* BEGIN Data shown *

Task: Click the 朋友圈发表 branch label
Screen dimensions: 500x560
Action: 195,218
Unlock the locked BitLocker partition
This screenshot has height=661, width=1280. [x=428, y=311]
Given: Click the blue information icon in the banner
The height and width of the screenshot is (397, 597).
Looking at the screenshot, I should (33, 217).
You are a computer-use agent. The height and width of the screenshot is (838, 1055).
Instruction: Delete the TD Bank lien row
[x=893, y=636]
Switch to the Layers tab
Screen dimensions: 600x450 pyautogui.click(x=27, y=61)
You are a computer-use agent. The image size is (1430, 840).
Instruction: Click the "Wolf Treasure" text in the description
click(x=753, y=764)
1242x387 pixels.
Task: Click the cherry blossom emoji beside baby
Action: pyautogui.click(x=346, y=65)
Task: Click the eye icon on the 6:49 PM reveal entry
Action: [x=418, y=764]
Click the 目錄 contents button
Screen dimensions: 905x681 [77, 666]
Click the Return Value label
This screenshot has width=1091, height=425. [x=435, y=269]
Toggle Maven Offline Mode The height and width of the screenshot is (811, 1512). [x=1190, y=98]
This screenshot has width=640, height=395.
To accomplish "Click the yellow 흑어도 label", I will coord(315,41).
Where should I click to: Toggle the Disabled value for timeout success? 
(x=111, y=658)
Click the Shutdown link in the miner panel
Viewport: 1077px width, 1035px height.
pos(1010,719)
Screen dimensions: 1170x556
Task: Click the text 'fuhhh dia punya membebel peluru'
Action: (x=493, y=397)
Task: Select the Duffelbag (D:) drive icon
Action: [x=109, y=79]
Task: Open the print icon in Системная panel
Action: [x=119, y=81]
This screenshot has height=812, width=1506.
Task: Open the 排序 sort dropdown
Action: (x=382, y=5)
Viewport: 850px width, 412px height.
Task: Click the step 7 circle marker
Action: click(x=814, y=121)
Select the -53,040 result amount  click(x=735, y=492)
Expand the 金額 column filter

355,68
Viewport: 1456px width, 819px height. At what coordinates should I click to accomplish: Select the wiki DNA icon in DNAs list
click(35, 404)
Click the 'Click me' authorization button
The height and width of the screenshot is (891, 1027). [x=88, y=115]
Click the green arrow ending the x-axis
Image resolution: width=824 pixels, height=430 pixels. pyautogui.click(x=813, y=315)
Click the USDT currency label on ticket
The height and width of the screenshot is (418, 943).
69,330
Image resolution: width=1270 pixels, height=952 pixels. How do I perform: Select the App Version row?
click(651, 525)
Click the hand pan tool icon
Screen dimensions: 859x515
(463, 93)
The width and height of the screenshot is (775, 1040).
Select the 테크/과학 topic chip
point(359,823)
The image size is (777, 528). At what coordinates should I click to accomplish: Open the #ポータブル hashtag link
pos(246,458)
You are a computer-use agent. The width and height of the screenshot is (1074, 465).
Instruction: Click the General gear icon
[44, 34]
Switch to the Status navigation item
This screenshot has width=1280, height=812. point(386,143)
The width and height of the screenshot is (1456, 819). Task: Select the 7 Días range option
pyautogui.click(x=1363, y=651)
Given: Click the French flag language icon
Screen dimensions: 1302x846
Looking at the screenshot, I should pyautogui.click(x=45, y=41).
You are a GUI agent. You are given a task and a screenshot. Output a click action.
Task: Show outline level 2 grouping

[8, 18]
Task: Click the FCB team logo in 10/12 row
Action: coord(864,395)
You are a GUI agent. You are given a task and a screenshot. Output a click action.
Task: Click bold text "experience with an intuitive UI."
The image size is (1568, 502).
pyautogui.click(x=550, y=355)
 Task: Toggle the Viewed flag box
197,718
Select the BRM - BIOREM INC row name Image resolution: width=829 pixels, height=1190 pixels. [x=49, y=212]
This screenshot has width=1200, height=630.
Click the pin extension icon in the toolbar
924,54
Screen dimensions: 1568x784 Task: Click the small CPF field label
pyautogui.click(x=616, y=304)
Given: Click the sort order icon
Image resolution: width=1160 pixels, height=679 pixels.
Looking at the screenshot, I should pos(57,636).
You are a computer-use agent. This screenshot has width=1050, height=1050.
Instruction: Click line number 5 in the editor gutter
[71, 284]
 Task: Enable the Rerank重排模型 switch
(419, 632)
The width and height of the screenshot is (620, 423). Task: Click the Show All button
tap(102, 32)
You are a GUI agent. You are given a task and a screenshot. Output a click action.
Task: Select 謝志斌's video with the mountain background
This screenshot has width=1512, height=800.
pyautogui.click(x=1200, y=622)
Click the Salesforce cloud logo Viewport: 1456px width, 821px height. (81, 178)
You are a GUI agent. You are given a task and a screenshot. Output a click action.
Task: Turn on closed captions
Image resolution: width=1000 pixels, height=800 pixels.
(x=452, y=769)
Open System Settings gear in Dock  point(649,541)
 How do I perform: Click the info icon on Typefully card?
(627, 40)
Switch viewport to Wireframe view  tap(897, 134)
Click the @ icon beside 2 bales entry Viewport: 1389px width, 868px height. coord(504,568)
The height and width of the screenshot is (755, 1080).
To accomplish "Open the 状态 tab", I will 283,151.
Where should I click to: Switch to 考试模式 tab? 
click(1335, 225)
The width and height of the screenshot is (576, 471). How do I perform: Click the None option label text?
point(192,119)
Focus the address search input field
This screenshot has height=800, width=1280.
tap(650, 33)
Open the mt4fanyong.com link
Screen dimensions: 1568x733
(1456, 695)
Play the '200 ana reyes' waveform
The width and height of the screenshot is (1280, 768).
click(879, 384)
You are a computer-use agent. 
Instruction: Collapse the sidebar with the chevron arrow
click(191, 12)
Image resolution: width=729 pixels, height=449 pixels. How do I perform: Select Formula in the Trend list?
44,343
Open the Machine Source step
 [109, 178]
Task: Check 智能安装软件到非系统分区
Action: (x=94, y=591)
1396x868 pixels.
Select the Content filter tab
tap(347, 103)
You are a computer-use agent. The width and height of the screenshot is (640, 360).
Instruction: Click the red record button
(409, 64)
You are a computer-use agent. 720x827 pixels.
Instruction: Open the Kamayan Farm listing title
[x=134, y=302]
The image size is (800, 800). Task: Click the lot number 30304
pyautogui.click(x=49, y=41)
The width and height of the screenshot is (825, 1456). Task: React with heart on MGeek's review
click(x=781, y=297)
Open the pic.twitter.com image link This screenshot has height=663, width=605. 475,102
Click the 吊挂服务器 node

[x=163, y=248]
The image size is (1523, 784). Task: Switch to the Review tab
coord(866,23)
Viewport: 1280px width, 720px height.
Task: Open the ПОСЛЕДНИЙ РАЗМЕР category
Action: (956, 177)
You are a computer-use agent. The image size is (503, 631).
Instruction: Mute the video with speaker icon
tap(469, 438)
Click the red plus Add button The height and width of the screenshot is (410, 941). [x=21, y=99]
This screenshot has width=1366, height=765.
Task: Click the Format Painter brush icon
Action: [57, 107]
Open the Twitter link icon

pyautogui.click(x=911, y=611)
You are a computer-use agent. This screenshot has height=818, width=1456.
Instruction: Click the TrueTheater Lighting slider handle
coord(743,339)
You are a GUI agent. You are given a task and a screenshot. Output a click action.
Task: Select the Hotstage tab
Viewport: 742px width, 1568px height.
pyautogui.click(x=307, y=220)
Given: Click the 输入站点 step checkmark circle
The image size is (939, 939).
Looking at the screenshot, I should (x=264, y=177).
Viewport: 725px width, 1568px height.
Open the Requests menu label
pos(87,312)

* END Data shown *

* _What you need to do_: Revise the material above so that every "Instruction" becomes "Goal", keeping all other text unchanged.

* _Exercise solution_:
Task: Click the 朋友圈发表 branch label
Screen dimensions: 500x560
Action: 195,218
Unlock the locked BitLocker partition
This screenshot has height=661, width=1280. [x=428, y=311]
Given: Click the blue information icon in the banner
The height and width of the screenshot is (397, 597).
Looking at the screenshot, I should (33, 217).
You are a computer-use agent. The height and width of the screenshot is (838, 1055).
Goal: Delete the TD Bank lien row
[x=893, y=636]
Switch to the Layers tab
Screen dimensions: 600x450 pyautogui.click(x=27, y=61)
You are a computer-use agent. The image size is (1430, 840).
Goal: Click the "Wolf Treasure" text in the description
click(x=753, y=764)
1242x387 pixels.
Task: Click the cherry blossom emoji beside baby
Action: pyautogui.click(x=346, y=65)
Task: Click the eye icon on the 6:49 PM reveal entry
Action: [x=418, y=764]
Click the 目錄 contents button
Screen dimensions: 905x681 [77, 666]
Click the Return Value label
This screenshot has width=1091, height=425. [x=435, y=269]
Toggle Maven Offline Mode The height and width of the screenshot is (811, 1512). [x=1190, y=98]
This screenshot has width=640, height=395.
To accomplish "Click the yellow 흑어도 label", I will coord(315,41).
Where should I click to: Toggle the Disabled value for timeout success? 
(x=111, y=658)
Click the Shutdown link in the miner panel
Viewport: 1077px width, 1035px height.
pos(1010,719)
Screen dimensions: 1170x556
Task: Click the text 'fuhhh dia punya membebel peluru'
Action: (x=493, y=397)
Task: Select the Duffelbag (D:) drive icon
Action: [x=109, y=79]
Task: Open the print icon in Системная panel
Action: [x=119, y=81]
This screenshot has height=812, width=1506.
Task: Open the 排序 sort dropdown
Action: (x=382, y=5)
Viewport: 850px width, 412px height.
Task: Click the step 7 circle marker
Action: click(x=814, y=121)
Select the -53,040 result amount  click(x=735, y=492)
Expand the 金額 column filter

355,68
Viewport: 1456px width, 819px height. At what coordinates should I click to accomplish: Select the wiki DNA icon in DNAs list
click(35, 404)
Click the 'Click me' authorization button
The height and width of the screenshot is (891, 1027). [x=88, y=115]
Click the green arrow ending the x-axis
Image resolution: width=824 pixels, height=430 pixels. pyautogui.click(x=813, y=315)
Click the USDT currency label on ticket
The height and width of the screenshot is (418, 943).
69,330
Image resolution: width=1270 pixels, height=952 pixels. How do I perform: Select the App Version row?
click(651, 525)
Click the hand pan tool icon
Screen dimensions: 859x515
(463, 93)
The width and height of the screenshot is (775, 1040).
Select the 테크/과학 topic chip
point(359,823)
The image size is (777, 528). At what coordinates should I click to accomplish: Open the #ポータブル hashtag link
pos(246,458)
You are a computer-use agent. The width and height of the screenshot is (1074, 465).
Goal: Click the General gear icon
[44, 34]
Switch to the Status navigation item
This screenshot has width=1280, height=812. point(386,143)
The width and height of the screenshot is (1456, 819). Task: Select the 7 Días range option
pyautogui.click(x=1363, y=651)
Given: Click the French flag language icon
Screen dimensions: 1302x846
Looking at the screenshot, I should pyautogui.click(x=45, y=41).
You are a GUI agent. You are given a task and a screenshot. Output a click action.
Task: Show outline level 2 grouping

[8, 18]
Task: Click the FCB team logo in 10/12 row
Action: coord(864,395)
You are a GUI agent. You are given a task and a screenshot. Output a click action.
Task: Click bold text "experience with an intuitive UI."
The image size is (1568, 502).
pyautogui.click(x=550, y=355)
 Task: Toggle the Viewed flag box
197,718
Select the BRM - BIOREM INC row name Image resolution: width=829 pixels, height=1190 pixels. [x=49, y=212]
This screenshot has width=1200, height=630.
Click the pin extension icon in the toolbar
924,54
Screen dimensions: 1568x784 Task: Click the small CPF field label
pyautogui.click(x=616, y=304)
Given: Click the sort order icon
Image resolution: width=1160 pixels, height=679 pixels.
Looking at the screenshot, I should pos(57,636).
You are a computer-use agent. This screenshot has width=1050, height=1050.
Goal: Click line number 5 in the editor gutter
[71, 284]
 Task: Enable the Rerank重排模型 switch
(419, 632)
The width and height of the screenshot is (620, 423). Task: Click the Show All button
tap(102, 32)
You are a GUI agent. You are given a task and a screenshot. Output a click action.
Task: Select 謝志斌's video with the mountain background
This screenshot has width=1512, height=800.
pyautogui.click(x=1200, y=622)
Click the Salesforce cloud logo Viewport: 1456px width, 821px height. (81, 178)
You are a GUI agent. You are given a task and a screenshot. Output a click action.
Task: Turn on closed captions
Image resolution: width=1000 pixels, height=800 pixels.
(x=452, y=769)
Open System Settings gear in Dock  point(649,541)
 How do I perform: Click the info icon on Typefully card?
(627, 40)
Switch viewport to Wireframe view  tap(897, 134)
Click the @ icon beside 2 bales entry Viewport: 1389px width, 868px height. coord(504,568)
The height and width of the screenshot is (755, 1080).
To accomplish "Open the 状态 tab", I will 283,151.
Where should I click to: Switch to 考试模式 tab? 
click(1335, 225)
The width and height of the screenshot is (576, 471). How do I perform: Click the None option label text?
point(192,119)
Focus the address search input field
This screenshot has height=800, width=1280.
tap(650, 33)
Open the mt4fanyong.com link
Screen dimensions: 1568x733
(1456, 695)
Play the '200 ana reyes' waveform
The width and height of the screenshot is (1280, 768).
click(879, 384)
You are a computer-use agent. 
Goal: Collapse the sidebar with the chevron arrow
click(191, 12)
Image resolution: width=729 pixels, height=449 pixels. How do I perform: Select Formula in the Trend list?
44,343
Open the Machine Source step
 [109, 178]
Task: Check 智能安装软件到非系统分区
Action: (x=94, y=591)
1396x868 pixels.
Select the Content filter tab
tap(347, 103)
You are a computer-use agent. The width and height of the screenshot is (640, 360).
Goal: Click the red record button
(409, 64)
You are a computer-use agent. 720x827 pixels.
Goal: Open the Kamayan Farm listing title
[x=134, y=302]
The image size is (800, 800). Task: Click the lot number 30304
pyautogui.click(x=49, y=41)
The width and height of the screenshot is (825, 1456). Task: React with heart on MGeek's review
click(x=781, y=297)
Open the pic.twitter.com image link This screenshot has height=663, width=605. 475,102
Click the 吊挂服务器 node

[x=163, y=248]
The image size is (1523, 784). Task: Switch to the Review tab
coord(866,23)
Viewport: 1280px width, 720px height.
Task: Open the ПОСЛЕДНИЙ РАЗМЕР category
Action: (956, 177)
You are a computer-use agent. The image size is (503, 631).
Goal: Mute the video with speaker icon
tap(469, 438)
Click the red plus Add button The height and width of the screenshot is (410, 941). [x=21, y=99]
This screenshot has width=1366, height=765.
Task: Click the Format Painter brush icon
Action: [57, 107]
Open the Twitter link icon

pyautogui.click(x=911, y=611)
You are a computer-use agent. This screenshot has height=818, width=1456.
Goal: Click the TrueTheater Lighting slider handle
coord(743,339)
You are a GUI agent. You are given a task and a screenshot. Output a click action.
Task: Select the Hotstage tab
Viewport: 742px width, 1568px height.
pyautogui.click(x=307, y=220)
Given: Click the 输入站点 step checkmark circle
The image size is (939, 939).
Looking at the screenshot, I should (x=264, y=177).
Viewport: 725px width, 1568px height.
Open the Requests menu label
pos(87,312)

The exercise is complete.